収集した明細データのカテゴリ分けも、マネーツリーのAI(人工知能)が自動的に行ってくれます。
使ってみた感想ですが、「分類の精度は非常に高い」と感じています。
私たちは、様々な口座、様々なクレジットカードの明細をまとめてチェックしたり、全体の収入や支出をアプリ上で管理できます。
取引明細は「一生通帳」として蓄積され、過去の収入・支出はPC・アプリなどを使って、グラフで閲覧することが可能です。
- 複数の銀行に預金先が分散している
- 複数のクレジットカードを使い分けている
- ポイントの管理がたいへん
このような方に、家計簿アプリ「マネーツリー」は特におすすめです。
大切なID・パスワードを預けても大丈夫?
家計簿アプリを利用する上で、最大の不安は「大切なIDやパスワードをマネーツリーに預けて大丈夫か?」という問題です。
前述のとおり、マネーツリーではセキュリティ面にも最大の配慮をしていますが、正直に言うと100%安全とは言えません。(これはマネーフォワードMEや他の家計簿アプリでも同じです)
しかし今のところ、家計簿アプリ業界では過去にID・パスワードの流出問題は一度も発生していません。

データ一覧:
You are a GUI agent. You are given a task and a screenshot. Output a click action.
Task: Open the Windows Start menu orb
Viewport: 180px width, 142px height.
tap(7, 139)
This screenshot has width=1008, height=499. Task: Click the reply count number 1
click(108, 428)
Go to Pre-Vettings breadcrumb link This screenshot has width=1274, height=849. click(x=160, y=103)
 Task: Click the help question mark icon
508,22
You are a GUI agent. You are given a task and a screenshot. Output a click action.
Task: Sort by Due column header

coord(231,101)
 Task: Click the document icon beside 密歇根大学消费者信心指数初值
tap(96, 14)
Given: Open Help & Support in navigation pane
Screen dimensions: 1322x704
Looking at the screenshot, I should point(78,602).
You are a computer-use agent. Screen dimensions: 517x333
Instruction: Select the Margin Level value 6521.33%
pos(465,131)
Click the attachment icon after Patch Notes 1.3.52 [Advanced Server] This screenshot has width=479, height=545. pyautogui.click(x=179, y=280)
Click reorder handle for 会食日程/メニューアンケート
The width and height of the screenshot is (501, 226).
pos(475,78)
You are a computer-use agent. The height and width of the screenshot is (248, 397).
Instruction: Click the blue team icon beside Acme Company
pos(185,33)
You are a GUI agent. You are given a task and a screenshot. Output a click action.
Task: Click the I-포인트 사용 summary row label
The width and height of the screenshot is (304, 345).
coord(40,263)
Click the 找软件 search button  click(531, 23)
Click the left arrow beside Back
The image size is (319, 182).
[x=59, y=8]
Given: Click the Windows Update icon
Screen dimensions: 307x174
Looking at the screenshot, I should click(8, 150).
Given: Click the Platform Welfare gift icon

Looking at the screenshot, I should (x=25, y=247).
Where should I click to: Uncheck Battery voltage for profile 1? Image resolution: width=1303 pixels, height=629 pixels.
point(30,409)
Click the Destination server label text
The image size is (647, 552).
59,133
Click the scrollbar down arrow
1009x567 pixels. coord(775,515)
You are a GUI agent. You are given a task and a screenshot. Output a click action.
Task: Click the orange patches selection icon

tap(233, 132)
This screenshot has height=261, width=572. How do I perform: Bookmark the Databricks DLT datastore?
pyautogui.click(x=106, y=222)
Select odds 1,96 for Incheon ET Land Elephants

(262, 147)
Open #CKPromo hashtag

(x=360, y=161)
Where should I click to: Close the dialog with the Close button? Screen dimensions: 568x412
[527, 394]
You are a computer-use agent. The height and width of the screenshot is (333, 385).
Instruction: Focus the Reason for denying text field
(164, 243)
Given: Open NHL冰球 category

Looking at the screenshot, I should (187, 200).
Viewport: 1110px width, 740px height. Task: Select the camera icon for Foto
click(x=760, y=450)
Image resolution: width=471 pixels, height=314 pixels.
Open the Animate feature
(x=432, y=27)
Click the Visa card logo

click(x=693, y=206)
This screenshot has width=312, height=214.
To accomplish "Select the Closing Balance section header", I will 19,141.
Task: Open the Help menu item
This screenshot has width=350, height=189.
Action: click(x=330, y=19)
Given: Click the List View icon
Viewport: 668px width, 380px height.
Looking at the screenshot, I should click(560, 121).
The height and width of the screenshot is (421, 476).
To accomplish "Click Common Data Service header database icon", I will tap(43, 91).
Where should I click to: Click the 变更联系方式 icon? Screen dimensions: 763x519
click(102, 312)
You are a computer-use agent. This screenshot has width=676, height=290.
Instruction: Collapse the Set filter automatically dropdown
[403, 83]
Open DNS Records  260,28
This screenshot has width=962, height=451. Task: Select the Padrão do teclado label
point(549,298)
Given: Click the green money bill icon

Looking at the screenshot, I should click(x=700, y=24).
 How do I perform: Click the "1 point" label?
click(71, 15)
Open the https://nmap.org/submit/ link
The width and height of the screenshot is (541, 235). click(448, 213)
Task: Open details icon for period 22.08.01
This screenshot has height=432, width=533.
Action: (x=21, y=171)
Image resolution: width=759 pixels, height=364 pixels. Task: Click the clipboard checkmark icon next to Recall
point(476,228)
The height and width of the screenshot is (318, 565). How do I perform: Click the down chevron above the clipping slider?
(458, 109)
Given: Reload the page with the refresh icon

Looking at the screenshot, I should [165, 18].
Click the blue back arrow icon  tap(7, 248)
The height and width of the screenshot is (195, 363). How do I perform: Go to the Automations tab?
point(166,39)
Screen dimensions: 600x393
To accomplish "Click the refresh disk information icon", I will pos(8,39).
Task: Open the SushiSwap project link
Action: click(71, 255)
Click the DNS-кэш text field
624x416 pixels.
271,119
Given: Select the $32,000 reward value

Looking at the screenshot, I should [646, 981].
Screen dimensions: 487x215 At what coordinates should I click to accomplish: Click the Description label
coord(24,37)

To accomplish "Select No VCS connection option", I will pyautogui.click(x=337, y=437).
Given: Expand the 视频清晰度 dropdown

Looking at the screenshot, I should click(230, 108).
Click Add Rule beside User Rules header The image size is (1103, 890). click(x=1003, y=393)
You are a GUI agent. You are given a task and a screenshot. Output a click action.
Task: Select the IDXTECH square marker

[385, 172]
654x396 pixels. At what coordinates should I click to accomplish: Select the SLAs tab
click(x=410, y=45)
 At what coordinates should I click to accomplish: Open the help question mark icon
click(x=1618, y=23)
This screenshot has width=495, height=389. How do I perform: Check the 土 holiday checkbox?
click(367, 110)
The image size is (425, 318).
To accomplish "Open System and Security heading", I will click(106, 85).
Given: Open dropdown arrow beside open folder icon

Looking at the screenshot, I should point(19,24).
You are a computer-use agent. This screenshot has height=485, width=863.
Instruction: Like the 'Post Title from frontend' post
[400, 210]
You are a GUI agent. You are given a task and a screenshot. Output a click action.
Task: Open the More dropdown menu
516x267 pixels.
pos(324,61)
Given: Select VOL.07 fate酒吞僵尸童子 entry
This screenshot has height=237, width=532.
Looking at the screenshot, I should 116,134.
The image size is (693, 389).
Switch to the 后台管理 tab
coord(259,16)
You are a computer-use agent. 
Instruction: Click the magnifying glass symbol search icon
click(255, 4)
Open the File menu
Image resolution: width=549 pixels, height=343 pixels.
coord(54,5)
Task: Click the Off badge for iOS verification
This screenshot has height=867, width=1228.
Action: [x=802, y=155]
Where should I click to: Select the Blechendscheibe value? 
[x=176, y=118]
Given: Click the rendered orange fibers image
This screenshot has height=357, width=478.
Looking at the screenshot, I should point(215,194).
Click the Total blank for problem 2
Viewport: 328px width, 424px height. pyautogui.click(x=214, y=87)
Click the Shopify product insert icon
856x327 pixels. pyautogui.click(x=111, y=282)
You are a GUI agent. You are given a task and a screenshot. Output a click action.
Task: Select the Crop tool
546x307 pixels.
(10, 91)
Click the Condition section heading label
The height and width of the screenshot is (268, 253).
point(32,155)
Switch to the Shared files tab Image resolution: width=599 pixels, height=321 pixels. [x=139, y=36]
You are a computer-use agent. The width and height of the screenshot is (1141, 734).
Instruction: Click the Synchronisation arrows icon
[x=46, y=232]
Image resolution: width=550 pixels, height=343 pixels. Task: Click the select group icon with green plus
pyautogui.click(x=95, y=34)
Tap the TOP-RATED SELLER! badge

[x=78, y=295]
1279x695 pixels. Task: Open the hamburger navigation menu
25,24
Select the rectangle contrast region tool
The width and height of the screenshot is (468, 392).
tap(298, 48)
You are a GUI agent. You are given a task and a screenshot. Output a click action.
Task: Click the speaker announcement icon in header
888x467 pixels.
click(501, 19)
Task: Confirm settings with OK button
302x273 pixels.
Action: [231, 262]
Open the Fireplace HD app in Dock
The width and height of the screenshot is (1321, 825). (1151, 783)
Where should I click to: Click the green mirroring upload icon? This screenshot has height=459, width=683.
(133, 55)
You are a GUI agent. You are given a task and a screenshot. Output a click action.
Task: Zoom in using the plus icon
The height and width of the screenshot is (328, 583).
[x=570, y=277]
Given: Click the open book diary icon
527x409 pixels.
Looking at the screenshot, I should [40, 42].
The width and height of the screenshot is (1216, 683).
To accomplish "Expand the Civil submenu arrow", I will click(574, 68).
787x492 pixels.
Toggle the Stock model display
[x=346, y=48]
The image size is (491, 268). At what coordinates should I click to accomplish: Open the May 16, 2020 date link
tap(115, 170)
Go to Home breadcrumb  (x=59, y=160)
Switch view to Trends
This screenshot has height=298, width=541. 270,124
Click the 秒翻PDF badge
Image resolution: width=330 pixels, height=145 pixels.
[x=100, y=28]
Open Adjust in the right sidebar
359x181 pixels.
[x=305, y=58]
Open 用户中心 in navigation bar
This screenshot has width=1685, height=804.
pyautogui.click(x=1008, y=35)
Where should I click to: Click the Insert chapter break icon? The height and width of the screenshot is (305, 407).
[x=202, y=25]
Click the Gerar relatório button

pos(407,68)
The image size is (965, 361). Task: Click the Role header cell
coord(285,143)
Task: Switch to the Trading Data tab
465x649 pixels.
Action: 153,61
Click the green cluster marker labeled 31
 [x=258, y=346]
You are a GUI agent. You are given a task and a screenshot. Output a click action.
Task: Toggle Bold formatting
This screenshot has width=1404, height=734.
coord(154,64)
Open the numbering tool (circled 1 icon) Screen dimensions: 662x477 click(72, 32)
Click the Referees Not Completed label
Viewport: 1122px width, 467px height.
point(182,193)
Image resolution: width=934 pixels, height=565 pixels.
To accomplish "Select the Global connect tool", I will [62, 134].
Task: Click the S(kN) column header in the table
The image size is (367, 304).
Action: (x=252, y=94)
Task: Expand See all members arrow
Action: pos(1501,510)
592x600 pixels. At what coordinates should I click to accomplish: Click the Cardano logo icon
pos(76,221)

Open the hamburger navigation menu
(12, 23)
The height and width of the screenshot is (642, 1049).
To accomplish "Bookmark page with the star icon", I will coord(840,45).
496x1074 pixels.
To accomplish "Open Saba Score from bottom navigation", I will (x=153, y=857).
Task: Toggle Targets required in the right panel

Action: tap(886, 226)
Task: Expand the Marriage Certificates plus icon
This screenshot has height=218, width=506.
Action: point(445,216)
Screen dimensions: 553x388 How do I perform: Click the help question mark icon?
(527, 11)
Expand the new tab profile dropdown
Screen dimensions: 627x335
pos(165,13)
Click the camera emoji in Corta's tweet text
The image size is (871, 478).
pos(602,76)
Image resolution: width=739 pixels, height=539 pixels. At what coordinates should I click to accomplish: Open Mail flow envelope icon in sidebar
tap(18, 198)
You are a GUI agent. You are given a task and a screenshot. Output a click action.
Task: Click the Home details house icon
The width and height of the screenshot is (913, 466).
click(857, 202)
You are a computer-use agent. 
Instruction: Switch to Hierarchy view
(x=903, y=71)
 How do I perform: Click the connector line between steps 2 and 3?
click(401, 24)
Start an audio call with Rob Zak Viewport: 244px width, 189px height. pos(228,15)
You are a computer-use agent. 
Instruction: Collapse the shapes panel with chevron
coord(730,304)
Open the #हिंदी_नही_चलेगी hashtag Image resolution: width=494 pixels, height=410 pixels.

課題内容:
課題文によると、マネーツリーでは取引明細は何として蓄積されますか。 データ一覧の項目は、ここでは一切使いません。

解答:
「一生通帳」として蓄積されます。